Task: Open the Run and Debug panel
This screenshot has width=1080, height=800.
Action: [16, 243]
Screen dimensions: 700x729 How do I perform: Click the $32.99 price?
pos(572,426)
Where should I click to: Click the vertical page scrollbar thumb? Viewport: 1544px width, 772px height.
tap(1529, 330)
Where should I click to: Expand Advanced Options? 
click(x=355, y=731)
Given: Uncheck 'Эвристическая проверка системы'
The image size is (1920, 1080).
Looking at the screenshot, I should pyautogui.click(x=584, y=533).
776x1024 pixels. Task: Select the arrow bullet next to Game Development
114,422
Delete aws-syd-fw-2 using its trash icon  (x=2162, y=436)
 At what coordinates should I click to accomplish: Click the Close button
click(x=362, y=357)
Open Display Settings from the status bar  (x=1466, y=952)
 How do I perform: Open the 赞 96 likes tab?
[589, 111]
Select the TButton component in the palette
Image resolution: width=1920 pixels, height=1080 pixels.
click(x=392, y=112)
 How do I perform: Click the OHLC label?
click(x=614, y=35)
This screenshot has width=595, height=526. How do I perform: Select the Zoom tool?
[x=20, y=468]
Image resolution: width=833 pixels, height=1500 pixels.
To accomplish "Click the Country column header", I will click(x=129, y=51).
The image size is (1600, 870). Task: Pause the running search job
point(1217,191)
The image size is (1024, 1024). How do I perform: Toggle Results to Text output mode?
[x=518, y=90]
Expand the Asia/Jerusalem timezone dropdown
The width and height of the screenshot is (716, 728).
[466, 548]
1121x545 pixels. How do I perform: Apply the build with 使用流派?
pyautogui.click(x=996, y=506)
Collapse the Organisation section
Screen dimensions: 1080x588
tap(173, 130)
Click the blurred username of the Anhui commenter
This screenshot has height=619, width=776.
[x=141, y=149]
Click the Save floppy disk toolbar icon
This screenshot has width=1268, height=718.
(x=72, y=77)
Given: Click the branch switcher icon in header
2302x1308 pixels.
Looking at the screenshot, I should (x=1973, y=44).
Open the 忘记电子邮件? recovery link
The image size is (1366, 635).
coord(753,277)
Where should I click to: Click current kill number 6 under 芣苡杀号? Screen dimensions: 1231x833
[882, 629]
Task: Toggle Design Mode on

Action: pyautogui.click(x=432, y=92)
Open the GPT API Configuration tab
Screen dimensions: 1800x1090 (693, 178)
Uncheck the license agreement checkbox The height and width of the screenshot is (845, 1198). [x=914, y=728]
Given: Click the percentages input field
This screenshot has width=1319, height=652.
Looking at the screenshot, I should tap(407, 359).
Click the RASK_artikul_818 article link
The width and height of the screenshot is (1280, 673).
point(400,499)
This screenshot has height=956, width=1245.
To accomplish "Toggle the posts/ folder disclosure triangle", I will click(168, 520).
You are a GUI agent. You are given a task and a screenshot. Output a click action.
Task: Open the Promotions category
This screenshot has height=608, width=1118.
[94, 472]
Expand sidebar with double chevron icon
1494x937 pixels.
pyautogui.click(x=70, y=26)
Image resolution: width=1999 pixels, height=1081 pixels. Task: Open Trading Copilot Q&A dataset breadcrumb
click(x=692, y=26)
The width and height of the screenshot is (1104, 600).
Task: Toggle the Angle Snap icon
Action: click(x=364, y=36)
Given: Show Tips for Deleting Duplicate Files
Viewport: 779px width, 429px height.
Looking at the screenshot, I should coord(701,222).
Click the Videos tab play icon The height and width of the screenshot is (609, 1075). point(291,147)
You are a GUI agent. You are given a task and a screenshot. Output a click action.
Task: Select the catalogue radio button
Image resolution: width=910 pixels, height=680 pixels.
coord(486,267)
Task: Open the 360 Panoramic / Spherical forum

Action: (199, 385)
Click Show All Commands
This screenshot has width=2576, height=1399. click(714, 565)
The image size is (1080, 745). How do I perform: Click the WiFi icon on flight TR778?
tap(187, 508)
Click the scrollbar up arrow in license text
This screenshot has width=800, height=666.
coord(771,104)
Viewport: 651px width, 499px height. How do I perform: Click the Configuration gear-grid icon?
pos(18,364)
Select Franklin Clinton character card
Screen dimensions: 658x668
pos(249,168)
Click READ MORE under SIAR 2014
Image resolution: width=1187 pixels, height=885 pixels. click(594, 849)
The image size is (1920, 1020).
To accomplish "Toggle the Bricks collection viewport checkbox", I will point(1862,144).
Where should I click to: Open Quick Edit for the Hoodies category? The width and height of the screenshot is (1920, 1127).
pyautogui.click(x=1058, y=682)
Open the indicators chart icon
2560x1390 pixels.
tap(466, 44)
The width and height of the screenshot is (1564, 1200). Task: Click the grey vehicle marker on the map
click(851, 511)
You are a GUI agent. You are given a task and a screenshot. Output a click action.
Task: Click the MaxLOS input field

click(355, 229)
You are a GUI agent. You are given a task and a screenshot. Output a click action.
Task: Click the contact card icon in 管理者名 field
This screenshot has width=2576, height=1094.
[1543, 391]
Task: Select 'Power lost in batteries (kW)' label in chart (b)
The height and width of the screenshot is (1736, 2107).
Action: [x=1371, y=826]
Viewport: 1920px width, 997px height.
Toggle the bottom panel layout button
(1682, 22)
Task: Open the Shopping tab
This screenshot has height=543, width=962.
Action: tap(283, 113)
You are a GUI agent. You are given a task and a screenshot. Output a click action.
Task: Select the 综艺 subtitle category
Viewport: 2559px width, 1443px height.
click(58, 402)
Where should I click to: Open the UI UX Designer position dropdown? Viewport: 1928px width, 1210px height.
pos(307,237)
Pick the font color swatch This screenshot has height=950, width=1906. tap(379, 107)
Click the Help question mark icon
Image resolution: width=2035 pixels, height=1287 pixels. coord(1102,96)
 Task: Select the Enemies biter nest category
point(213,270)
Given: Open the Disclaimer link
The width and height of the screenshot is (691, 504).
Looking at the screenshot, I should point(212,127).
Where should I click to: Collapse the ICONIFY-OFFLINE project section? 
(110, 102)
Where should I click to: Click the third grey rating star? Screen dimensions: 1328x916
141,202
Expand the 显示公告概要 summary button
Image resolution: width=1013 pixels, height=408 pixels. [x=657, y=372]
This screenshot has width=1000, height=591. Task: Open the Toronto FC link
•••
> _Prompt_: Turn the items above, starting at the line that contains "Expand sidebar with double chevron icon" and ending at the line that contains "tap(466, 44)", into a numbered list with blank lines left out. Include only those lines.

> _Full answer_:
1. Expand sidebar with double chevron icon
2. 1494x937 pixels.
3. pyautogui.click(x=70, y=26)
4. Image resolution: width=1999 pixels, height=1081 pixels. Task: Open Trading Copilot Q&A dataset breadcrumb
5. click(x=692, y=26)
6. The width and height of the screenshot is (1104, 600).
7. Task: Toggle the Angle Snap icon
8. Action: click(x=364, y=36)
9. Given: Show Tips for Deleting Duplicate Files
10. Viewport: 779px width, 429px height.
11. Looking at the screenshot, I should coord(701,222).
12. Click the Videos tab play icon The height and width of the screenshot is (609, 1075). point(291,147)
13. You are a GUI agent. You are given a task and a screenshot. Output a click action.
14. Task: Select the catalogue radio button
15. Image resolution: width=910 pixels, height=680 pixels.
16. coord(486,267)
17. Task: Open the 360 Panoramic / Spherical forum
18. Action: (199, 385)
19. Click Show All Commands
20. This screenshot has width=2576, height=1399. click(714, 565)
21. The image size is (1080, 745). How do I perform: Click the WiFi icon on flight TR778?
22. tap(187, 508)
23. Click the scrollbar up arrow in license text
24. This screenshot has width=800, height=666.
25. coord(771,104)
26. Viewport: 651px width, 499px height. How do I perform: Click the Configuration gear-grid icon?
27. pos(18,364)
28. Select Franklin Clinton character card
29. Screen dimensions: 658x668
30. pos(249,168)
31. Click READ MORE under SIAR 2014
32. Image resolution: width=1187 pixels, height=885 pixels. click(594, 849)
33. The image size is (1920, 1020).
34. To accomplish "Toggle the Bricks collection viewport checkbox", I will point(1862,144).
35. Where should I click to: Open Quick Edit for the Hoodies category? The width and height of the screenshot is (1920, 1127).
36. pyautogui.click(x=1058, y=682)
37. Open the indicators chart icon
38. 2560x1390 pixels.
39. tap(466, 44)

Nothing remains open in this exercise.